From Sentry: the error type (like TypeError), a sanitised stack trace, and your app and OS version. That’s it.
And here’s what never leaves your machine, across both services: environment variable names, environment variable values, file names, project names, absolute file paths, licence keys, email addresses, or anything you’ve typed into the app. Your .env files are walled off from the telemetry code by design — it simply can’t see them.
How the scrubbing actually works
I didn’t just trust the SDK defaults here. Both processes — the main app process and the renderer — run every Sentry event through a shared beforeSend hook before anything touches the network. That hook does several things:
Path scrubbing. Stack traces contain file paths, and in an Electron app those paths can reveal your username, your project directory structure, or the app’s install location. The scrubber strips absolute paths down to relative ones — so a full path through your home directory and project folder gets shortened to just the filename relative to the app bundle. It catches Unix paths, Windows drive paths, UNC paths, file:// URIs, and Electron’s .asar archive paths. Anything it doesn’t recognise gets replaced with [scrubbed-path].
Error message scrubbing. The same path patterns are stripped from error messages too — so if an exception says something like “ENOENT: no such file” followed by a full path on your machine, what I see is the error message with [path] where the location used to be.
Context and tag allowlists. Sentry events can carry arbitrary metadata. The scrubber strips everything except a short allowlist of SDK-provided context (device, OS, runtime info) and tags (process type, release version, environment). Custom contexts, user data, and extra metadata are deleted before the event is sent.
Request data. Electron’s renderer runs in what is essentially a browser, and Sentry’s default browser integrations want to attach the page URL to every event.
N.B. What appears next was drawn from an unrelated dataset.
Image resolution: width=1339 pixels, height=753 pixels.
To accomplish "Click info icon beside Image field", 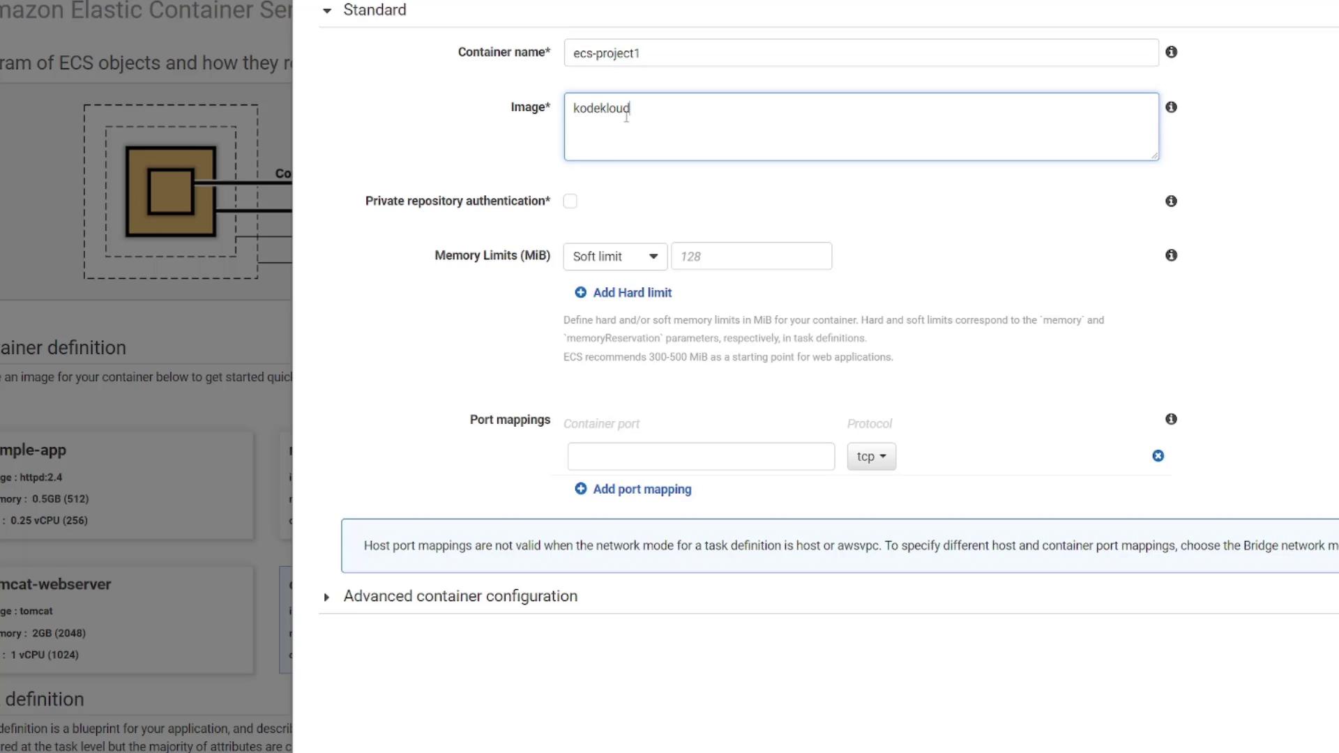I will point(1171,107).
In Electron, that URL is a file:// path — which leaks your install location. I disable that integration entirely and also strip event.request in the scrubber as belt and braces.
The scrubbing code is shared between both processes, so the rules are identical everywhere. The unit tests cover every path format, the edge cases, and the consent gate — if telemetry is disabled, beforeSend returns null and the event is dropped before it goes anywhere.
The consent model
I was deliberate about making this a single toggle rather than separate ones for analytics and crash reports. Two toggles means twice the decision fatigue, and it creates a weird middle state where you’ve opted into some data collection but not other data collection. One toggle, one promise: either you’re sharing anonymous data or you’re not.
The toggle defaults to off. On first launch you see a prompt that explains both services — what they collect, what they don’t, and where to read more. Declining is one click and the app never asks again. If you opt in and later change your mind, Settings → Privacy, flip the switch, done. It stops immediately.
Read the full details
If you want the exhaustive breakdown — every event name, every closed-enum value, every field Sentry receives — it’s all documented:
- Privacy policy — the legal version, including Sentry and Aptabase as named sub-processors
- Telemetry events reference — the canonical list of every event the app can send
I’d rather over-document this stuff than under-document it. If you ever spot a gap between what’s listed there and what the app actually sends, let me know — that’s a compliance issue, not a cosmetic one.
The honest version
I want to know when things break and which features people care about. You want your secrets to stay on your machine. Both of those things can be true at the same time — it just takes a bit of care in how you build it. That’s what I did, and now you know exactly how.